Neil Sharpson: Ecce Machina

In der ganzen Welt leben KIs mit Menschen als vollwertige Mitbürger Seite an Seite. Entweder in gezüchteten Körpern oder in der digitalen Welt, wo auch Menschen ihr Bewusstsein hochladen können, seit die menschliche Seele auf Einsen und Nullen reduziert werden konnte. Überall auf der Welt – außer in der Kaspischen Republik. Das Land liegt abgeschottet am Kaspischen Meer und wird von einer totalitären Regierung geführt, die es sich zum Ziel gesetzt hat, jegliche intelligente Technologie aus dem Land fernzuhalten. Und sei es durch Gewalt gegen seine eigenen Bürger.

In diesem Staat lebt Agent Nikolai South. Er ist Agent bei der StaSich, was zwar weniger brutal als die ParSich ist, aber trotzdem eine Organisation, der man besser aus dem Weg geht, sollte man sich kritisch zur Regierung geäußert haben. South hat wenig Ambitionen. Seit 26 Jahren ist er nicht befördert worden und lebt still und unauffällig vor sich hin. Das Interessanteste an ihm war seine Frau, doch die ist bereits vor Jahren gestorben.

Als er dann auf einmal als Bewacher einer Frau angeheuert wird, erlebt er den großen Schock seines Lebens: Nicht nur dass Lily eine Maschine ist, eine künstliche Intelligenz – sie sieht auch noch genauso aus, wie Souths verstorbene Frau!

In einer Welt, in der man niemandem trauen kann, weil es kein Gut und Böse gibt und beide Seiten einen für seine Anschauungen beseitigen wollen, muss Nikolai South sich entscheiden, ob er bereit ist, alles hinter sich zu lassen, woran er jemals geglaubt hat.

Aktueller Science-Fiction-Roman

„Ecce Machina“ ist ein Science-Fiction-Roman, der aktueller gar nicht sein könnte.
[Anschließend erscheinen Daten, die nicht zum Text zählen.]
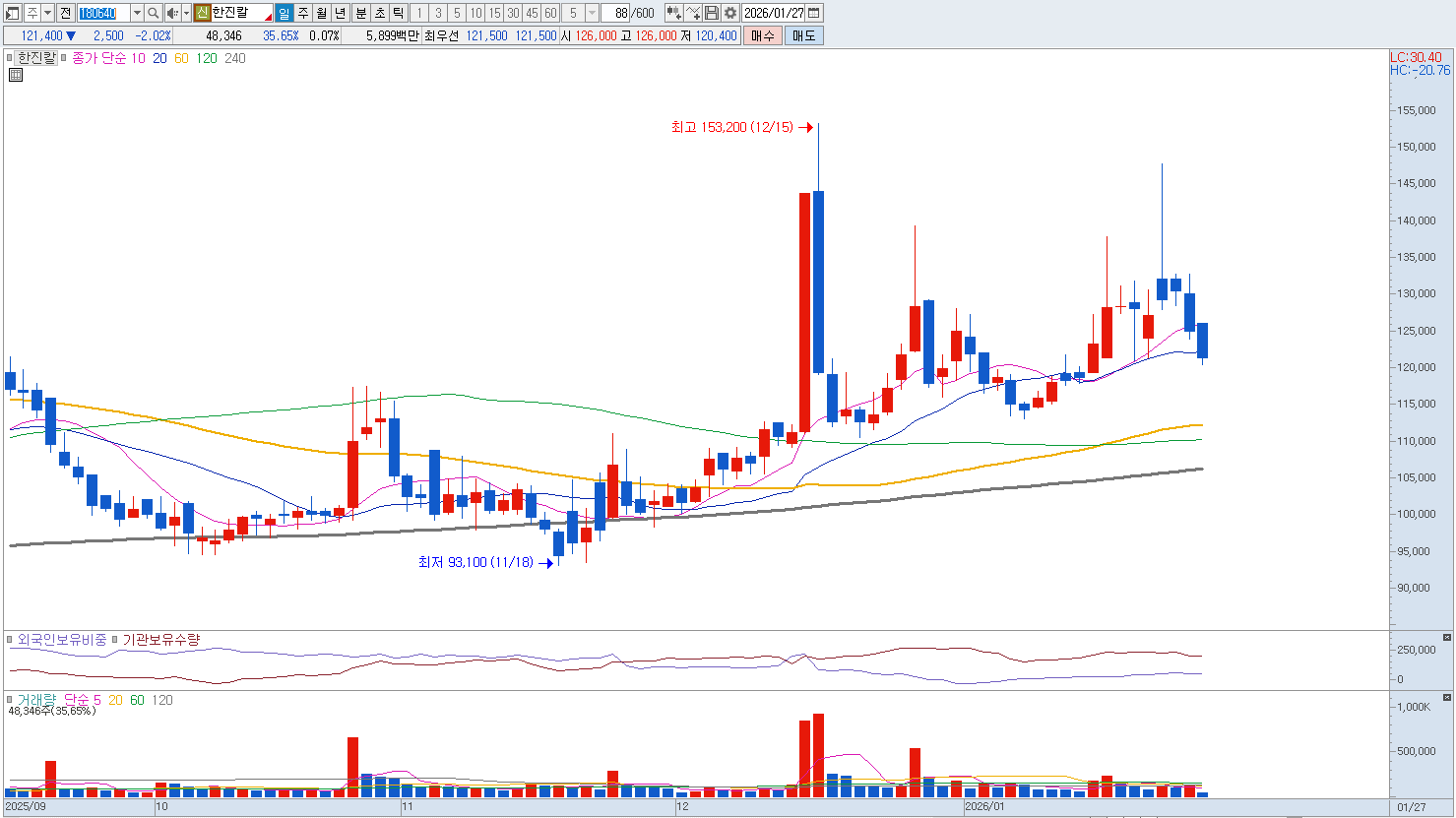This screenshot has height=818, width=1456.
Task: Click the magnifier stock search icon
Action: (x=154, y=13)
Das Thema KI ist durch ChatGPT und co so präsent wie noch nie in unserer Gesellschaft und auch wenn es Romane mit dieser Thematik wie Sand am Meer gibt, hebt sich dieser hier ab. Denn die typische schwarz-weiß Darstellung existiert nicht. Die neuen Technologien sind nicht „böse“. Die Menschen, die außerhalb der Kaspischen Republik wohnen, führen ein angenehmes, friedliches Leben voller Reichtum.

Es ist interessant, eine Perspektive zu lesen, in der die Menschen das Problem sind, nicht die Maschinen. Dadurch, dass wir dennoch so geprägt von der dystopischen Vorstellung des technischen Fortschritts sind, entwickelt sich „Ecce Machina“ zu einem Roman, über den man ernsthaft nachdenken muss und der eine zweiseitige Argumentation verfolgt, ohne die eine Seite überhaupt zu nennen. Anders ausgedrückt: Der Leser denkt, die Maschinen sind die Bösen, das Buch sagt, die Maschinengegner sind das eigentliche Problem. So wird die Linie zwischen Gut und Böse aufgehoben. Ein unglaublich spannender Ansatz, der fesselt und schockiert. Nichts für schwache Nerven, aber definitiv das Lesen wert!

Neil Sharpson: Ecce Machina.
Aus dem Englischen übersetzt von Simon Weinert.
Piper, April 2023.
416 Seiten, gebundene Ausgabe, 22,00 Euro.

Diese Rezension wurde verfasst von Isabella M. Banger.